GIVEN TASK 1: Reproduce the portion of the passage on syndicalism and council communism starting at "But, as anarchist" and ending at "1869. (Rocker: 70-72).".
GIVEN TASK 2: Give only the number of lines in the records that contain the word "Instruction".

But these Marxists were keen to separate themselves from anarchism. Anton Pannekoek, draws a line between industrial unionism, or syndicalism (and, therefore anarchism), and council communism by pointing to the failure of the unions across Europe at the outbreak of the First World War. In 1946 Pannekoek argued that the syndicalist model was fatally limited because of its lack of engagement with consciousness and its misunderstanding of how union leaderships would evolve and separate themselves from the base membership. He argued that syndicalism “expressed the primitive helplessness of a class that contents itself with trying to exclude from its immediate struggle differences of opinion [for example, over nationalism, or voting] on society at large” (Pannekoek: 108).

On top of this, he writes: “Practically, syndicalism went down when at the outbreak of the first world war its leaders joined their Government and submitted to their capitalist class” (Pannekoek: 108) (Actual events were far more complex than this in different parts of Europe. For Britain, see, for example, “The First Shop Stewards’ Movement”, James Hinton, 1973, Allen and Unwin, London.). Syndicalism, of course, was associated by many with anarchism. As Sorel noted in 1907, the “entry of the anarchists into the [French] syndicats [is] one of the greatest events that has been produced in our time” (Sorel: 35).

Pannekoek then, following Rosa Luxemburg and her insistence on the separation of the anarchist general strike and the Marxist mass strike (See her ‘The Mass Strike’ 1906, in which she describes anarchism as ‘counterrevolutionary’), would appear to draw his line between syndicalism and council communism on the basis of the Marxist disdain and disengagement with anarchist theory and history.

But, as anarchist thinker Rudolf Rocker elaborates, the idea of councils that move beyond the political limitations of the unions can be found in anarchist theory as early as 1869. (Rocker: 70-72).

At the Basel congress of the First International of that year, the Belgian delegate Eugene Hins presented the case for worker councils “by this double form of organization of local workers’ associations and general alliances for each industry, on the one hand the political administration of the committees, and on the other, the general representation of labour, regional, national and international, will be provided for. The councils of the trade and industrial organizations will take the place of the present government, and this representation of labor will do away, once and for ever, with the governments of the past” (Rocker: 72).

INPUT DATA:
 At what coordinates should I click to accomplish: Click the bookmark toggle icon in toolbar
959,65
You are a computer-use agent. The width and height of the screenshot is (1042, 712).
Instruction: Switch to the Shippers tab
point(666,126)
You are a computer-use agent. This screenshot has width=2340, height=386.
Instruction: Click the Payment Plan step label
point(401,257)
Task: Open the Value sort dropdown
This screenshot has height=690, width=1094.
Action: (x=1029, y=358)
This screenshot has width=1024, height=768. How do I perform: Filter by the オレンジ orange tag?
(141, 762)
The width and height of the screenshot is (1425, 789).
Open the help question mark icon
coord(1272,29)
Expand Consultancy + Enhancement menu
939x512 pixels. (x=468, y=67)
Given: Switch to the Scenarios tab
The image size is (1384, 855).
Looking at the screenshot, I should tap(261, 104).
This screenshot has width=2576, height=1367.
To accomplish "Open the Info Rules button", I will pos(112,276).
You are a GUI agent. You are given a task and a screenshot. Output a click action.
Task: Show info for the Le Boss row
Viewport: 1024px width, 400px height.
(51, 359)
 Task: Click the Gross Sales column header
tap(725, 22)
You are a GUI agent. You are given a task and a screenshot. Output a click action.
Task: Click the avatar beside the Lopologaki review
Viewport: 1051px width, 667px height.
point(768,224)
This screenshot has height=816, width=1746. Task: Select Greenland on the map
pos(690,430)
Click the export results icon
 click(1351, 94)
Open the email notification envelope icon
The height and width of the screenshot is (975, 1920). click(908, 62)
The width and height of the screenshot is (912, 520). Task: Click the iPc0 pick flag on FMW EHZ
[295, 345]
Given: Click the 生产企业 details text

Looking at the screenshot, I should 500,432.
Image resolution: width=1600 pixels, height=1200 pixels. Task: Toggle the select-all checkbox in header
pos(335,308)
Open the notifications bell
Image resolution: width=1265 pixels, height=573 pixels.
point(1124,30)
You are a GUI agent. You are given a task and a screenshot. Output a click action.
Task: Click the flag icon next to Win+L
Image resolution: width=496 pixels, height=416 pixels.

WRITTEN SOLUTION 1:
But, as anarchist thinker Rudolf Rocker elaborates, the idea of councils that move beyond the political limitations of the unions can be found in anarchist theory as early as 1869. (Rocker: 70-72).

WRITTEN SOLUTION 2: 2